Instructions for the task:
Copy out the listing below line for line, leaving every character unchanged.

Provided data:
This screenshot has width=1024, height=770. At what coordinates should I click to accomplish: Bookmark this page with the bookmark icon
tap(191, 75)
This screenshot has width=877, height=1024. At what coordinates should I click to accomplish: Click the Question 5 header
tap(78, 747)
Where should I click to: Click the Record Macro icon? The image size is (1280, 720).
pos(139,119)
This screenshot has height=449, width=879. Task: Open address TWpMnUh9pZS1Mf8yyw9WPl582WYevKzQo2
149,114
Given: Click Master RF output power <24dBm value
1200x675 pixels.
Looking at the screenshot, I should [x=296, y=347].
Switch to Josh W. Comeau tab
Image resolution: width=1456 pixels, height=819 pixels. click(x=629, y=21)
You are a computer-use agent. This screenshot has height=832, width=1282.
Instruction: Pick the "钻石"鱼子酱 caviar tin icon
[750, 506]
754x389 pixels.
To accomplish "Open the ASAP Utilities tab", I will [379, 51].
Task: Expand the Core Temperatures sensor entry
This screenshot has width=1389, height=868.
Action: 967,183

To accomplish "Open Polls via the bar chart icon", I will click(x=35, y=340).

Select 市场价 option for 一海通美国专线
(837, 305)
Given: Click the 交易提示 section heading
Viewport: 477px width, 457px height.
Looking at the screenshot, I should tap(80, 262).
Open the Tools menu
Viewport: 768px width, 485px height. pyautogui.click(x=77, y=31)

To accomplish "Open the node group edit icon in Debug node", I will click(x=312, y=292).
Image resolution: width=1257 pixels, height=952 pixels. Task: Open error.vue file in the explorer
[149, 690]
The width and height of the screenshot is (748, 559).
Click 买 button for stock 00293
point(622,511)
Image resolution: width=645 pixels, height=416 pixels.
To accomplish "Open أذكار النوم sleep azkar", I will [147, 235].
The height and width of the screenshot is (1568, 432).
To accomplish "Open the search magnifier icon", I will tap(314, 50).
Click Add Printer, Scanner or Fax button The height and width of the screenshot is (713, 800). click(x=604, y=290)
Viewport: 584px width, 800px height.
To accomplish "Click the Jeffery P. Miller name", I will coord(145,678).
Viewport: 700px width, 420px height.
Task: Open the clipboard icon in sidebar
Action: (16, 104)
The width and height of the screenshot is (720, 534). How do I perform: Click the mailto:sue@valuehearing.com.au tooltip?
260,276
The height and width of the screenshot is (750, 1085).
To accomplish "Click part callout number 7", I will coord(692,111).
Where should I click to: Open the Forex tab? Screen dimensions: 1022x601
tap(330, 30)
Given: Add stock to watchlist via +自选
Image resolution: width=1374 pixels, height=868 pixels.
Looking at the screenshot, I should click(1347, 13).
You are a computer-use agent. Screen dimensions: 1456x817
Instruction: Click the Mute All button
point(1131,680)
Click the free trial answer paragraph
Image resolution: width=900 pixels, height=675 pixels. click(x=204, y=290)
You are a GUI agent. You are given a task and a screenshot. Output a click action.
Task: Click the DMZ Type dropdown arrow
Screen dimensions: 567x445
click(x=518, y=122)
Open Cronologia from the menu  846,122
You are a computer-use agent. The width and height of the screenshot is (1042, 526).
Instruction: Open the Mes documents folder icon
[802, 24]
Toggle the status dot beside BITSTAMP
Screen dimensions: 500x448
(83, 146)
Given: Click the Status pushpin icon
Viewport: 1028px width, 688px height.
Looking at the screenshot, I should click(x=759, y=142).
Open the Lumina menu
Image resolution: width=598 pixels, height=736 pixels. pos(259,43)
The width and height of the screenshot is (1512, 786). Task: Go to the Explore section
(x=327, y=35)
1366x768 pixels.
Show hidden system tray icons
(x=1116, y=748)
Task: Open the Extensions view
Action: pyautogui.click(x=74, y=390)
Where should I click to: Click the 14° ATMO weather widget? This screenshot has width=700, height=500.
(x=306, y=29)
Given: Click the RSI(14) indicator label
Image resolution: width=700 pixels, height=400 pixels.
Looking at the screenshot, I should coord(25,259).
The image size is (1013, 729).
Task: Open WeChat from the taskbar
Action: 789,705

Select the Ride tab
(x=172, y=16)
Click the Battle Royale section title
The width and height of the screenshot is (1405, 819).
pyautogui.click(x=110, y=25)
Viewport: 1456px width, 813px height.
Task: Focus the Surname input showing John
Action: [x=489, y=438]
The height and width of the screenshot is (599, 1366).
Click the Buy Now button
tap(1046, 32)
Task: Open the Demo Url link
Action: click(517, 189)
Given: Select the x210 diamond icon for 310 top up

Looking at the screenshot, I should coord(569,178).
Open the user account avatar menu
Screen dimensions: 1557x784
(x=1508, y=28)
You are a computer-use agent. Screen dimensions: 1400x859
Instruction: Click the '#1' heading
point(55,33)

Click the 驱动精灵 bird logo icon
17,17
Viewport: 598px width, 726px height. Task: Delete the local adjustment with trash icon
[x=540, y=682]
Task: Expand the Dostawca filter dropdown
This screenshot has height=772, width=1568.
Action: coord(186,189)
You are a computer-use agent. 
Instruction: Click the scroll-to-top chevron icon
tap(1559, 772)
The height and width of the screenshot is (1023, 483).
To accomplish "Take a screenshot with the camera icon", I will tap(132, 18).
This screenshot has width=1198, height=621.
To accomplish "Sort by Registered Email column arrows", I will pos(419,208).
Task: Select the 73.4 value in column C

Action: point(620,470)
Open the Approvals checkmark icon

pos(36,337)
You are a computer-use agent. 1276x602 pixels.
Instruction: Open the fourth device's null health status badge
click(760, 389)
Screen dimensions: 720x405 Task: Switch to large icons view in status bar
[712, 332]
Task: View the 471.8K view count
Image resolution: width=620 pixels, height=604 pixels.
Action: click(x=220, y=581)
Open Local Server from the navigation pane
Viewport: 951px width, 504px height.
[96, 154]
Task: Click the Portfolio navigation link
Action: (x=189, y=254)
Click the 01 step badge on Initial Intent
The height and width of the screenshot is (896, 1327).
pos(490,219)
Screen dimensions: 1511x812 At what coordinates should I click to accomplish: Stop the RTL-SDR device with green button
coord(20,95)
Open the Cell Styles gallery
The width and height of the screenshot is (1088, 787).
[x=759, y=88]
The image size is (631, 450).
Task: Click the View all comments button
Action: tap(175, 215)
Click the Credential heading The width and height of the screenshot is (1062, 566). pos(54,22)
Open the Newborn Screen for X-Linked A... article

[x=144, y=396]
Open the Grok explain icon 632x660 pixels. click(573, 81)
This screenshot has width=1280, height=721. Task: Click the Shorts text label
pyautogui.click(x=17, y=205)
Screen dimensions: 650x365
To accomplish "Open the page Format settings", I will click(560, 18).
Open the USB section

Finished answer:
This screenshot has width=1024, height=770. At what coordinates should I click to accomplish: Bookmark this page with the bookmark icon
tap(191, 75)
This screenshot has width=877, height=1024. At what coordinates should I click to accomplish: Click the Question 5 header
tap(78, 747)
Where should I click to: Click the Record Macro icon? The image size is (1280, 720).
pos(139,119)
This screenshot has height=449, width=879. Task: Open address TWpMnUh9pZS1Mf8yyw9WPl582WYevKzQo2
149,114
Given: Click Master RF output power <24dBm value
1200x675 pixels.
Looking at the screenshot, I should [x=296, y=347].
Switch to Josh W. Comeau tab
Image resolution: width=1456 pixels, height=819 pixels. click(x=629, y=21)
You are a computer-use agent. This screenshot has height=832, width=1282.
Instruction: Pick the "钻石"鱼子酱 caviar tin icon
[750, 506]
754x389 pixels.
To accomplish "Open the ASAP Utilities tab", I will [379, 51].
Task: Expand the Core Temperatures sensor entry
This screenshot has width=1389, height=868.
Action: 967,183

To accomplish "Open Polls via the bar chart icon", I will click(x=35, y=340).

Select 市场价 option for 一海通美国专线
(837, 305)
Given: Click the 交易提示 section heading
Viewport: 477px width, 457px height.
Looking at the screenshot, I should tap(80, 262).
Open the Tools menu
Viewport: 768px width, 485px height. pyautogui.click(x=77, y=31)

To accomplish "Open the node group edit icon in Debug node", I will click(x=312, y=292).
Image resolution: width=1257 pixels, height=952 pixels. Task: Open error.vue file in the explorer
[149, 690]
The width and height of the screenshot is (748, 559).
Click 买 button for stock 00293
point(622,511)
Image resolution: width=645 pixels, height=416 pixels.
To accomplish "Open أذكار النوم sleep azkar", I will [147, 235].
The height and width of the screenshot is (1568, 432).
To accomplish "Open the search magnifier icon", I will tap(314, 50).
Click Add Printer, Scanner or Fax button The height and width of the screenshot is (713, 800). click(x=604, y=290)
Viewport: 584px width, 800px height.
To accomplish "Click the Jeffery P. Miller name", I will coord(145,678).
Viewport: 700px width, 420px height.
Task: Open the clipboard icon in sidebar
Action: (16, 104)
The width and height of the screenshot is (720, 534). How do I perform: Click the mailto:sue@valuehearing.com.au tooltip?
260,276
The height and width of the screenshot is (750, 1085).
To accomplish "Click part callout number 7", I will coord(692,111).
Where should I click to: Open the Forex tab? Screen dimensions: 1022x601
tap(330, 30)
Given: Add stock to watchlist via +自选
Image resolution: width=1374 pixels, height=868 pixels.
Looking at the screenshot, I should click(1347, 13).
You are a computer-use agent. Screen dimensions: 1456x817
Instruction: Click the Mute All button
point(1131,680)
Click the free trial answer paragraph
Image resolution: width=900 pixels, height=675 pixels. click(x=204, y=290)
You are a GUI agent. You are given a task and a screenshot. Output a click action.
Task: Click the DMZ Type dropdown arrow
Screen dimensions: 567x445
click(x=518, y=122)
Open Cronologia from the menu  846,122
You are a computer-use agent. The width and height of the screenshot is (1042, 526).
Instruction: Open the Mes documents folder icon
[802, 24]
Toggle the status dot beside BITSTAMP
Screen dimensions: 500x448
(83, 146)
Given: Click the Status pushpin icon
Viewport: 1028px width, 688px height.
Looking at the screenshot, I should click(x=759, y=142).
Open the Lumina menu
Image resolution: width=598 pixels, height=736 pixels. pos(259,43)
The width and height of the screenshot is (1512, 786). Task: Go to the Explore section
(x=327, y=35)
1366x768 pixels.
Show hidden system tray icons
(x=1116, y=748)
Task: Open the Extensions view
Action: pyautogui.click(x=74, y=390)
Where should I click to: Click the 14° ATMO weather widget? This screenshot has width=700, height=500.
(x=306, y=29)
Given: Click the RSI(14) indicator label
Image resolution: width=700 pixels, height=400 pixels.
Looking at the screenshot, I should coord(25,259).
The image size is (1013, 729).
Task: Open WeChat from the taskbar
Action: 789,705

Select the Ride tab
(x=172, y=16)
Click the Battle Royale section title
The width and height of the screenshot is (1405, 819).
pyautogui.click(x=110, y=25)
Viewport: 1456px width, 813px height.
Task: Focus the Surname input showing John
Action: [x=489, y=438]
The height and width of the screenshot is (599, 1366).
Click the Buy Now button
tap(1046, 32)
Task: Open the Demo Url link
Action: click(517, 189)
Given: Select the x210 diamond icon for 310 top up

Looking at the screenshot, I should coord(569,178).
Open the user account avatar menu
Screen dimensions: 1557x784
(x=1508, y=28)
You are a computer-use agent. Screen dimensions: 1400x859
Instruction: Click the '#1' heading
point(55,33)

Click the 驱动精灵 bird logo icon
17,17
Viewport: 598px width, 726px height. Task: Delete the local adjustment with trash icon
[x=540, y=682]
Task: Expand the Dostawca filter dropdown
This screenshot has height=772, width=1568.
Action: coord(186,189)
You are a computer-use agent. 
Instruction: Click the scroll-to-top chevron icon
tap(1559, 772)
The height and width of the screenshot is (1023, 483).
To accomplish "Take a screenshot with the camera icon", I will tap(132, 18).
This screenshot has width=1198, height=621.
To accomplish "Sort by Registered Email column arrows", I will pos(419,208).
Task: Select the 73.4 value in column C

Action: point(620,470)
Open the Approvals checkmark icon

pos(36,337)
You are a computer-use agent. 1276x602 pixels.
Instruction: Open the fourth device's null health status badge
click(760, 389)
Screen dimensions: 720x405 Task: Switch to large icons view in status bar
[712, 332]
Task: View the 471.8K view count
Image resolution: width=620 pixels, height=604 pixels.
Action: click(x=220, y=581)
Open Local Server from the navigation pane
Viewport: 951px width, 504px height.
[96, 154]
Task: Click the Portfolio navigation link
Action: (x=189, y=254)
Click the 01 step badge on Initial Intent
The height and width of the screenshot is (896, 1327).
pos(490,219)
Screen dimensions: 1511x812 At what coordinates should I click to accomplish: Stop the RTL-SDR device with green button
coord(20,95)
Open the Cell Styles gallery
The width and height of the screenshot is (1088, 787).
[x=759, y=88]
The image size is (631, 450).
Task: Click the View all comments button
Action: tap(175, 215)
Click the Credential heading The width and height of the screenshot is (1062, 566). pos(54,22)
Open the Newborn Screen for X-Linked A... article

[x=144, y=396]
Open the Grok explain icon 632x660 pixels. click(573, 81)
This screenshot has width=1280, height=721. Task: Click the Shorts text label
pyautogui.click(x=17, y=205)
Screen dimensions: 650x365
To accomplish "Open the page Format settings", I will click(560, 18).
Open the USB section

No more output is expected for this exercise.